__What to do__.
When you reach the line that contains "Task: Click the 诺瓦弹 slider handle", begin copying exactly, and continue through the last line of the data; no pictures belong in the copy.

BEGIN

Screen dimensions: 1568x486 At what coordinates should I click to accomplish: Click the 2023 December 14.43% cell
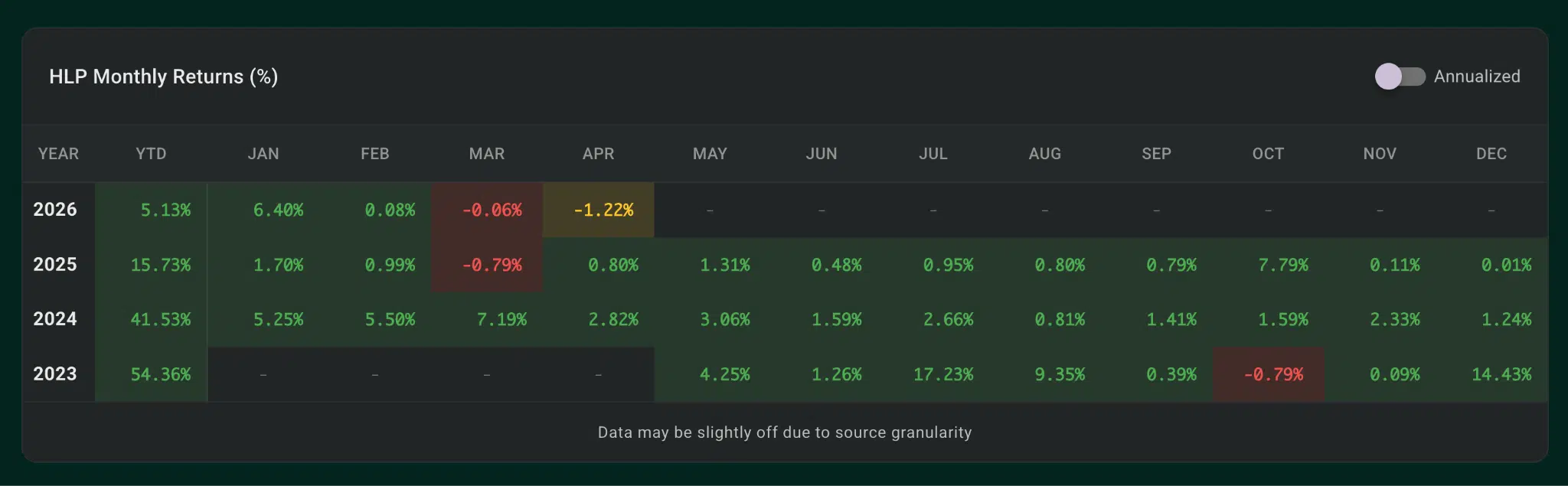1501,375
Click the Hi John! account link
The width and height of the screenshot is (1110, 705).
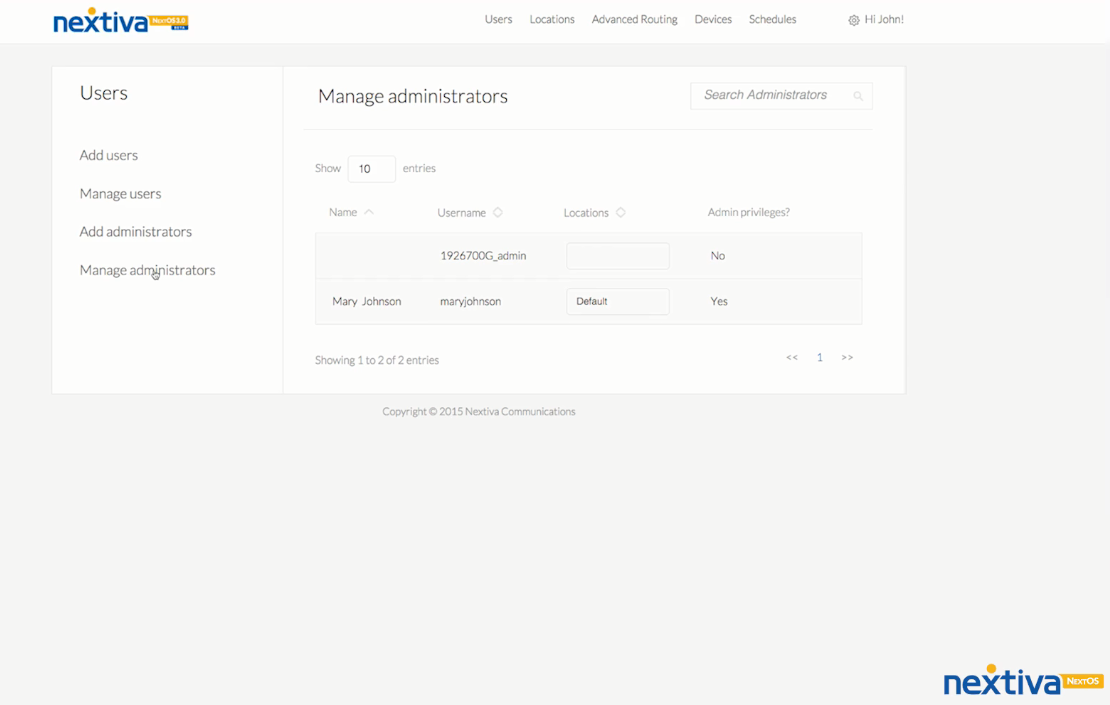(x=883, y=19)
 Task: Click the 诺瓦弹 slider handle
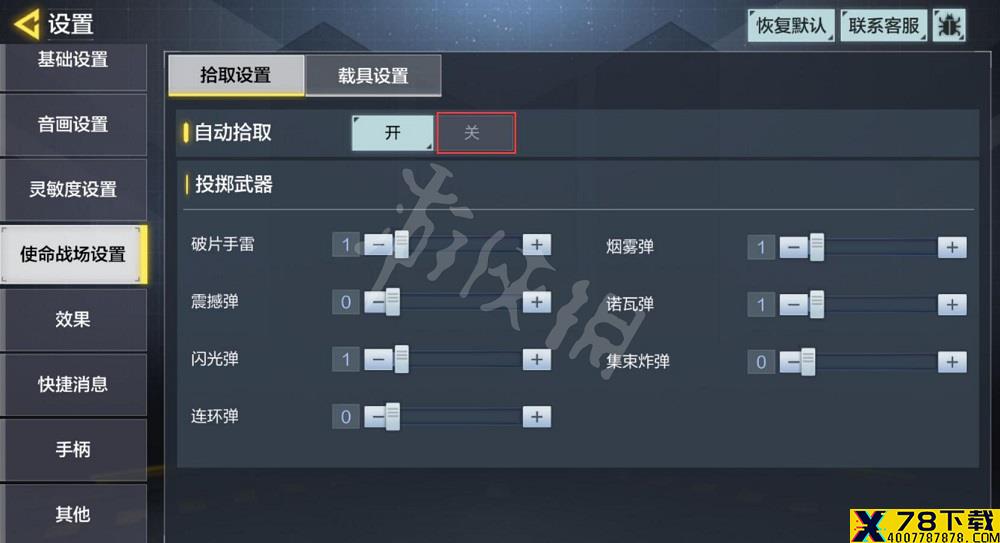pos(816,304)
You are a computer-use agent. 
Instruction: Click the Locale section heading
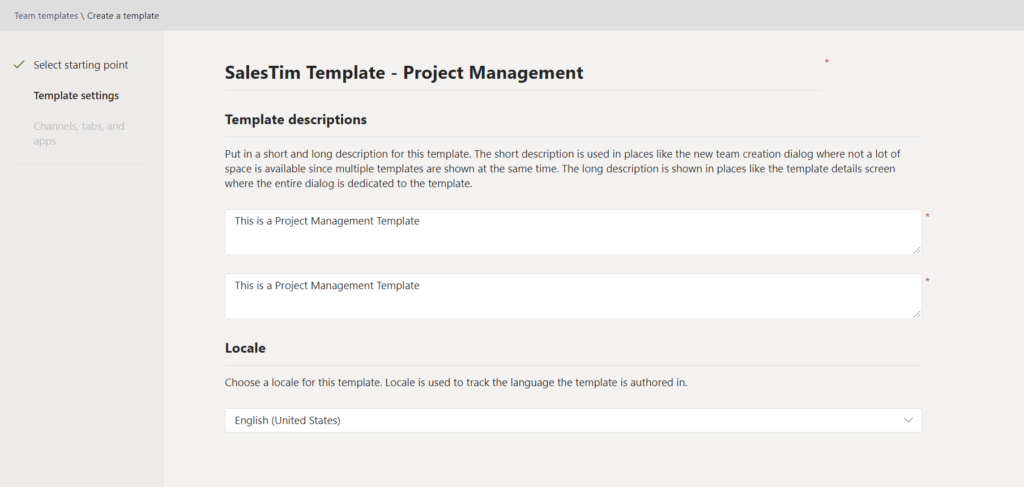[245, 348]
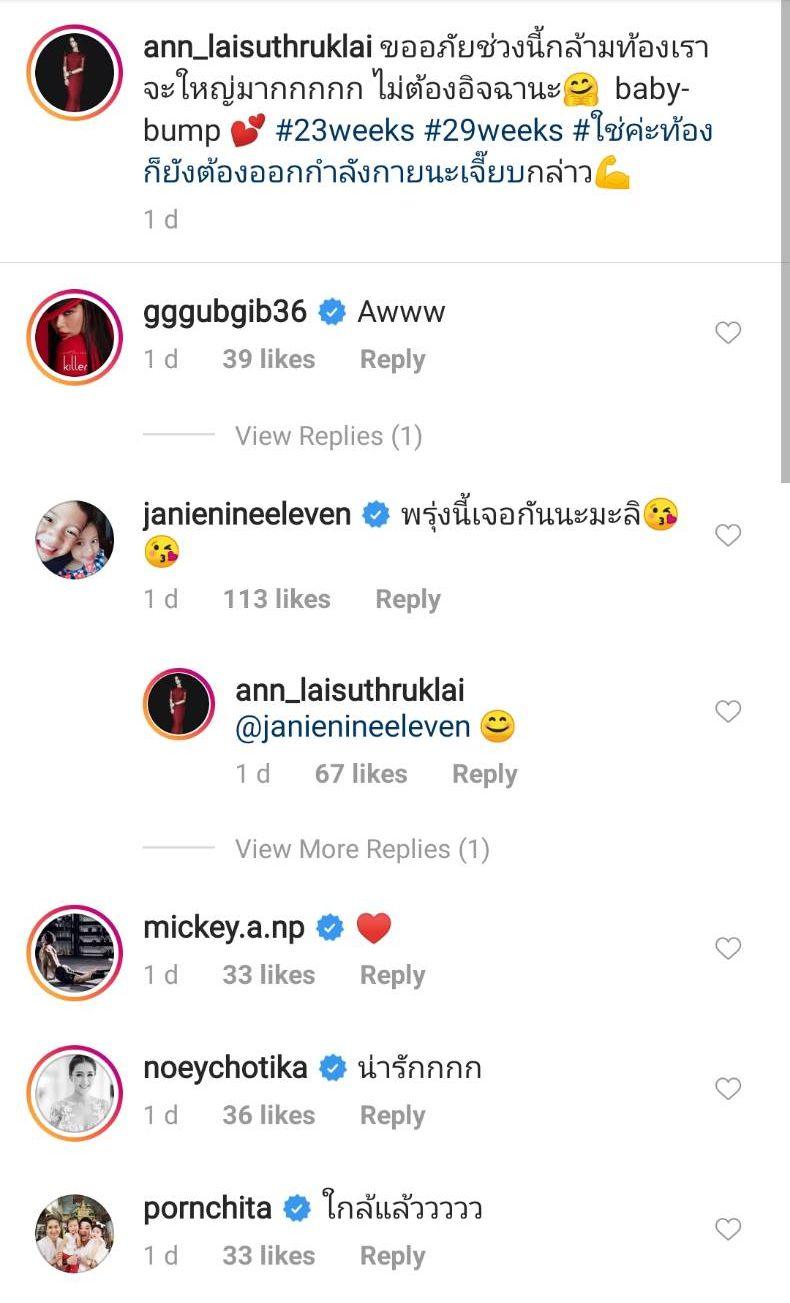Tap the @janienineeleven mention link
The image size is (790, 1303).
352,727
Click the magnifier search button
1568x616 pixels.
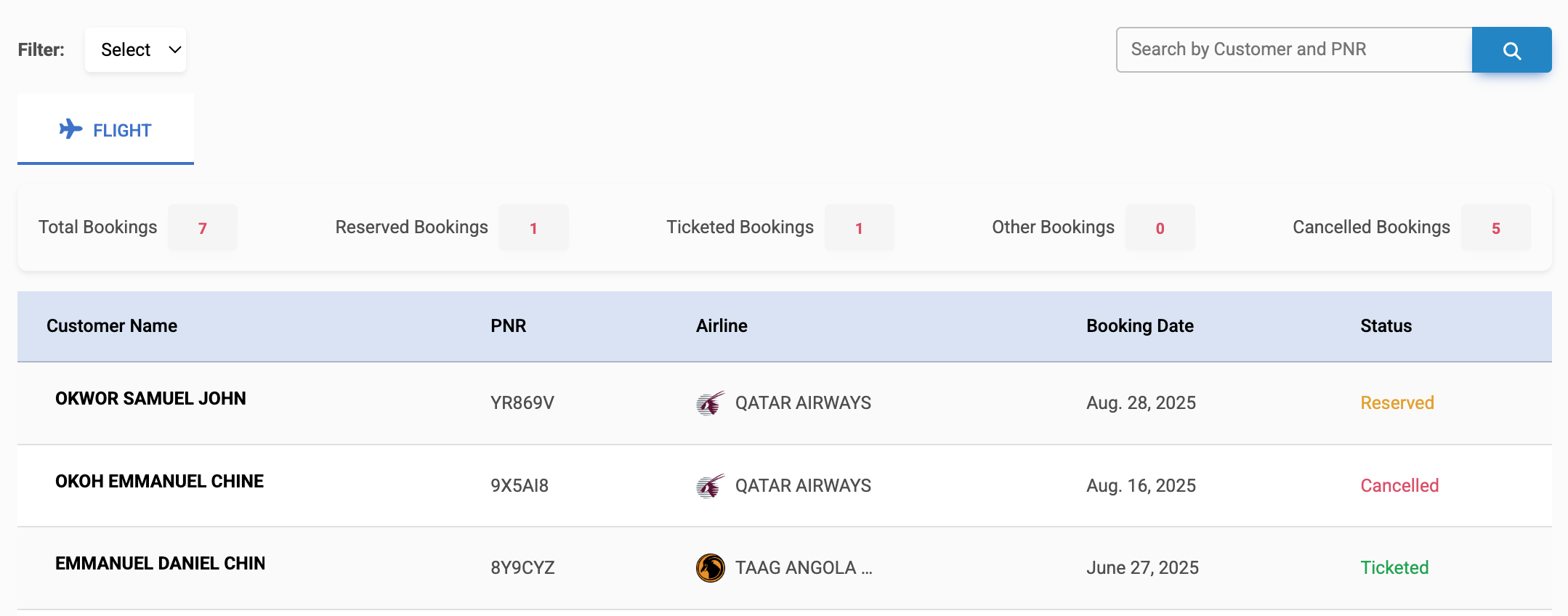pos(1511,50)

END

__Response__.
 Task: Click the 诺瓦弹 slider handle
pos(816,304)
You are a computer-use agent. 
Instruction: Click the Locale section heading
[245, 348]
Tap the @janienineeleven mention link
The image size is (790, 1303).
352,727
Click the magnifier search button
1568x616 pixels.
pos(1511,50)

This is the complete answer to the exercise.